## Yazılı görev 1
Havuz iddiası yazısında "Limak'ın sahibi Nihat Özdemir" diye başlayan paragrafı, ana bilgilerini koruyarak madde listesine dönüştürün.
## Yazılı görev 2
Havuz iddiası yazısının son cümlesinden sonra gelecek kısmı lütfen yazın.

## Verilen metin
* * *

Havuz iddiası çöktü mü?
Nazlı Ilıcak 01 Ocak 1970
Limak'ın sahibi Nihat Özdemir, Sabah ve atv'ye 100 milyon doları borç verdiğini, buna mukabil, Kalyoncu'ya ait bir inşaattaki hisseleri aldığını söyledi. Böylece "havuz" iddiası çöktü mü? Sanmam. Çünkü elde tapeler var. Hâkim izniyle dinlenen telefon kayıtlarında, müteahhitlerin nasıl zorlandığı ortaya çıkıyor. Her şey, Tayyip Erdoğan'ın 21 Temmuz 2013'te Cemal Kalyoncu'yu evine çağırmasıyla başlıyor. Sonraki konuşmalarda devreye Binali Yıldırım'ın girdiği anlaşılıyor. Müteahhitler seve seve vermemiş o parayı. Kimi tansiyon hapı içmiş, kimisinin yüzü simsiyah olmuş. Küfür kıyamet...
*3 Eylül 2013'te, Mehmet Cengiz, Nihat Özdemir, Hayrettin Özaltın, Adnan Çebi, Ankara Ahlatlıbel Sosyal Tesisleri'nde bakanla bir araya geliyor. Daha sonra bu görüşme üzerine aralarında konuşuyorlar:
Hayrettin Özaltın: Adnan'ı görmedin mi akşam simsiyah olmuştu.
Hayrettin Özaltın da o gece uyuyamadığını, 2 tane hap aldığını söylüyor. Mehmet Cengiz, Özaltın'a "Biz alıştık, birkaç hafta sonra gayet normal karşılarsın sen de" diyor.
*Mehmet Cengiz ile Nihat Özdemir görüşmesinden:
Nihat Özdemir: Ya ben var ya ben cenaze gibiyim. Eve geldim. Hanımın falan kimsenin yüzüne bakmadan yatağa girdim. Sabah uyandım. Benim burama kadar geldi ya... Ben yarın bakana işte bitireyim ki, diyeyim ki bitirdim diyeceğim. Yarın beni çağıracak.
*Mehmet Cengiz ile Hayrettin Özaltın görüşmesinden:
Hayrettin Özaltın: 30 diyorlardı, 20'ye dedim. Ancak fit edebildim. Öyle demek zorundaydım biliyor musun?
*Celal Koloğlu ile Mehmet Cengiz görüşmesinden:
Celal Koloğlu: Görüştüm abi, görüştüm de kafam karmakarışık oldu. Nasıl bir plan yapacaksak, beyefendi bana görev verdi diyor... Bana görev verdi, ben halledeceğim diyor. (Bakanı kastediyor.)
*Mehmet Cengiz ile Hayrettin Özaltın görüşmesi:
Mehmet Cengiz: Adnan'ınki fazla oldu ya konuştuk sonra.
Hayretin Özaltın: Adnan ne diyor?

* * *

## Verilen veriler
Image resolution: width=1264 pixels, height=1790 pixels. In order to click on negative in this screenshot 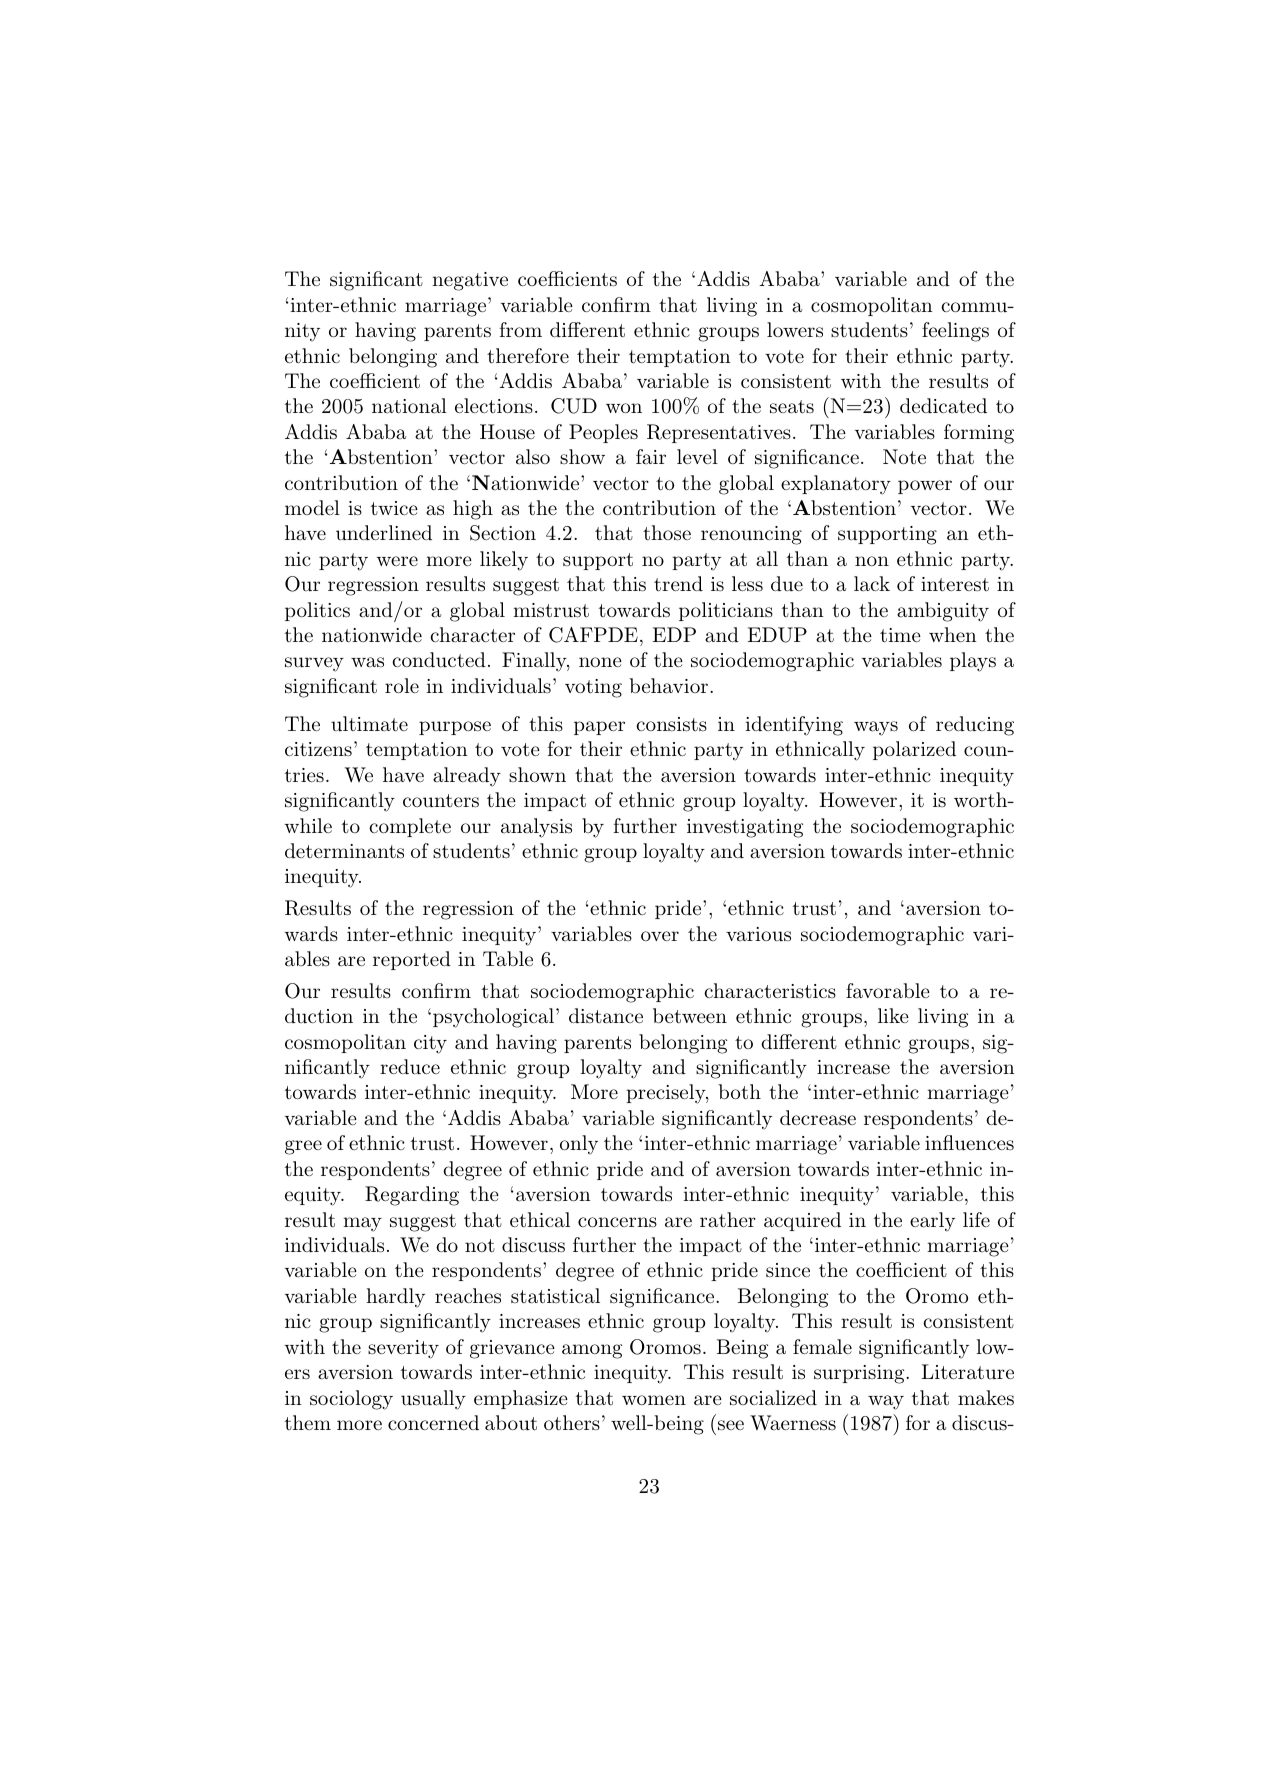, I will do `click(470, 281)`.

* * *

## Doğru cevap 1
- Limak'ın sahibi Nihat Özdemir, Sabah ve atv'ye 100 milyon dolar borç verdiğini, karşılığında Kalyoncu'ya ait bir inşaattaki hisseleri aldığını söyledi.
- Yazara göre bu açıklama "havuz" iddiasını çökertmiyor, çünkü elde tapeler var.
- Hâkim izniyle dinlenen telefon kayıtları, müteahhitlerin nasıl zorlandığını ortaya koyuyor.
- Her şey Tayyip Erdoğan'ın 21 Temmuz 2013'te Cemal Kalyoncu'yu evine çağırmasıyla başlıyor; sonraki konuşmalarda Binali Yıldırım'ın devreye girdiği anlaşılıyor.
- Müteahhitler parayı isteyerek vermemiş: kimi tansiyon hapı içmiş, kiminin yüzü simsiyah olmuş, küfürler edilmiş.

## Doğru cevap 2
Cengiz: Burnundan soluyor. Neyse bir kadeh rakı içirdim ona.
Özaltın: Ya bana da fazla oldu.
Cengiz: (Küfür ediyor) Aslında Adnan'ınki 20, seninkinin 30 olması lâzım doğrusu bu. Ben adalet için konuşuyorum...
Özaltın: Adnan'la beraberdik cumartesi-pazar "üf üf" diye derin nefes alıyor.
Cengiz: Hepimizin durumu ondan b.k Ne yapsak?
Latif Topbaş'ın misafirperverliği!
İspanya Başbakanı Mariano Rajoy ile müştereken yaptığı basın toplantısında, Zaman Gazetesi muhabiri Ahmet Dönmez, kimsenin cesaret edemediği soruları Erdoğan'a sordu. Erdoğan'ın verdiği cevaplar beni tatmin etmedi.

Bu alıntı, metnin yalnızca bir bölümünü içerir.